Anne Cillon Perri, anagramme à son nom d’origine Pierre Collin NNA est l’auteur du recueil de poème Sur les rues de ma mémoire issue de l’anthologie poétique Traversée parue en juin 2004 aux éditions Proximité. Camerounais originaire d’Angongué dans la forêt équatoriale, Anne Cillon se fait citoyen du monde, à l’instar des « bâtards internationaux » ; il n’appartient à aucune classe, à aucun clan et son universalité se clame dans ses rimes pleines et intenses, lui qui voudrait « avec le monde marcher main dans la main jusqu’à l’orgasme de la paix ».
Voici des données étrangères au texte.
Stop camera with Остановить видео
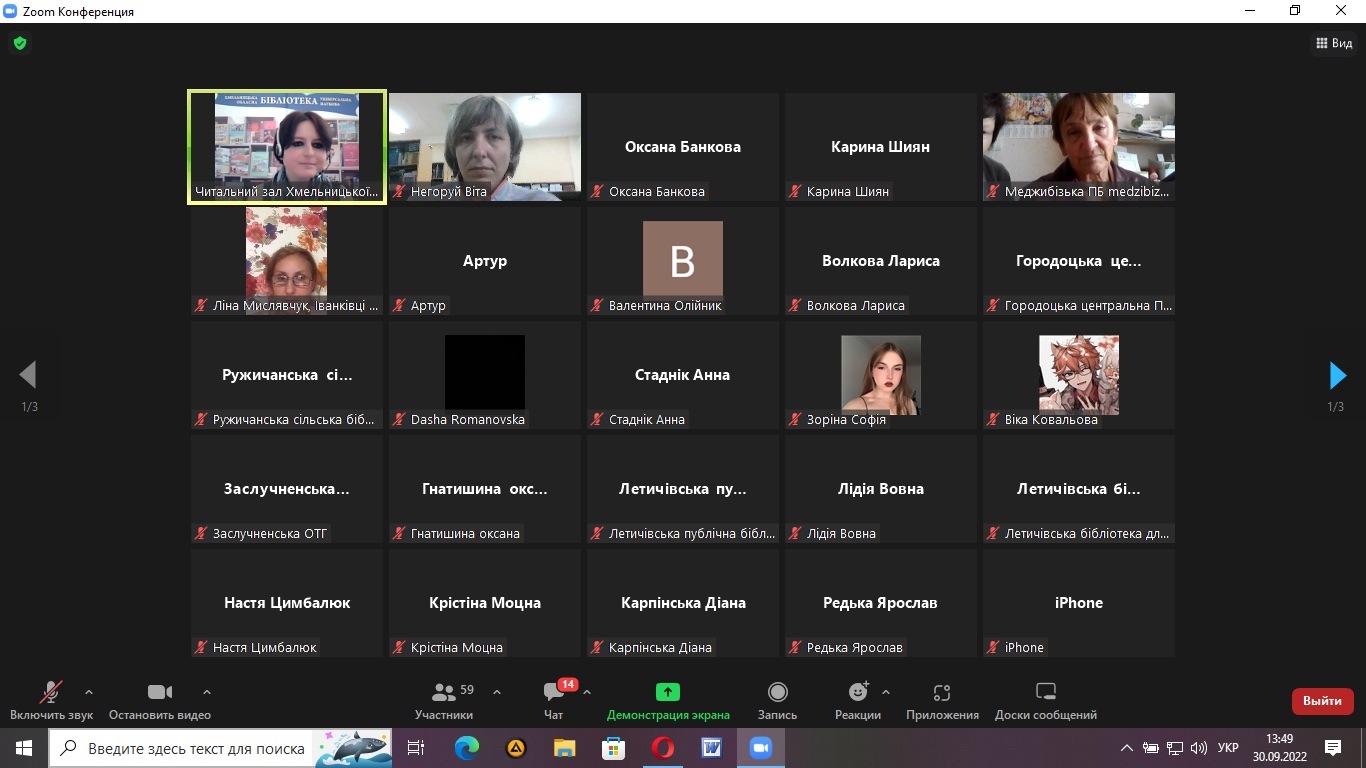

A l’observation du poète qui contemple son environnement, le monde est une maison pleine de vie et de ce que tout cela engendre : enfance, nature, santé, routine, destin, survie, mœurs… Cette maison connait ses bons et ses mauvais jours, elle traverse ses intempéries et célèbre ses réjouissances. Quand vient l’horreur de la guerre et les discordes, ses membres se réunissent pour fumer le calumet de la paix, du moins, selon la conception que l’auteur en fait.
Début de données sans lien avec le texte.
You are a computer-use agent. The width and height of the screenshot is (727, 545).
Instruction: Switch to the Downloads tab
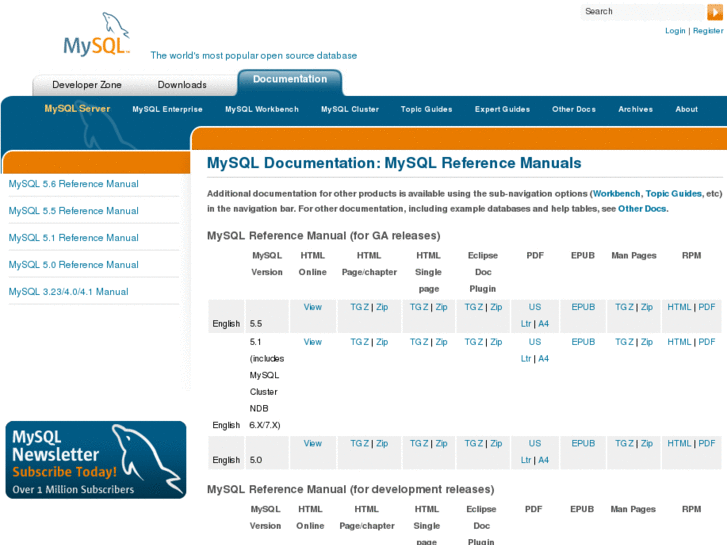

Sur les rues de ma mémoire : un pistolet chargé de mots
Anne Cillon Perri s’écrit et écrit la société telle qu’il la voit et telle qu’il la vit; il porte aux termes de Montaigne la forme entière de l’humaine condition. L’aède peint avec une rare précision les thèmes de l’amour, de l’enfance, de la paix, de la nature, mais aussi ceux des crises, du chagrin et de la solitude.
La clé des songes, un chant d’appel et d’exhortation
« La clé des songes » est l’un des poèmes les plus saisissants de Perri, ce qui en fait de façon mérité l’un des plus célèbres. On y retrouve mêlés le monde en crise, avec la complexité des décisions à prendre dans la vie, l’impuissance d’échapper aux dilemmes de foi ou d’amour, la cruauté humaine et l’incohérence de la vie comme le précise le préfacier. Ces situations tendues comme un guet-apens sur le parcours de l’homme sont tournées en dérision par l’auteur à travers la condition du Christ, à qui il semble s’assimiler. Pas le Christ joyeux de la bible qui accueille à bras le corps le monde et ses pécheurs, mais un Christ qui pleure à tout rompre, un Christ qui pleure plus que sur le mont des oliviers. Comme une marche apocalyptique, le poète grince le violon de la faim, de la misère et rit de l’indifférence des hommes face aux guerres qui laminent les peuples. Des hommes qui prient, qui invoquent des « tas d’ordures » vénérées tant et si bien qu’on ne sait plus qui du Christ ou de Lucifer ils invoquent. Dans ce tumulte, le poète se rend compte qu’il est plus que le commun des mortels gagné par le déni, et comme il le dit si bien :
Je deviens une forêt millénaire bruissant d’oiseaux
Il pleut dans mon cœur des rires d’enfants
Il pleut aussi cette tristesse taciturne
Qui agite les foules au boomerang des grèves P.18 La clé des songes
Le poète pourrait suivre le Christ au Golgotha, mais il choisit d’écouter le tam-tam de la justice, celui qui incite au partage et ravive les espérances.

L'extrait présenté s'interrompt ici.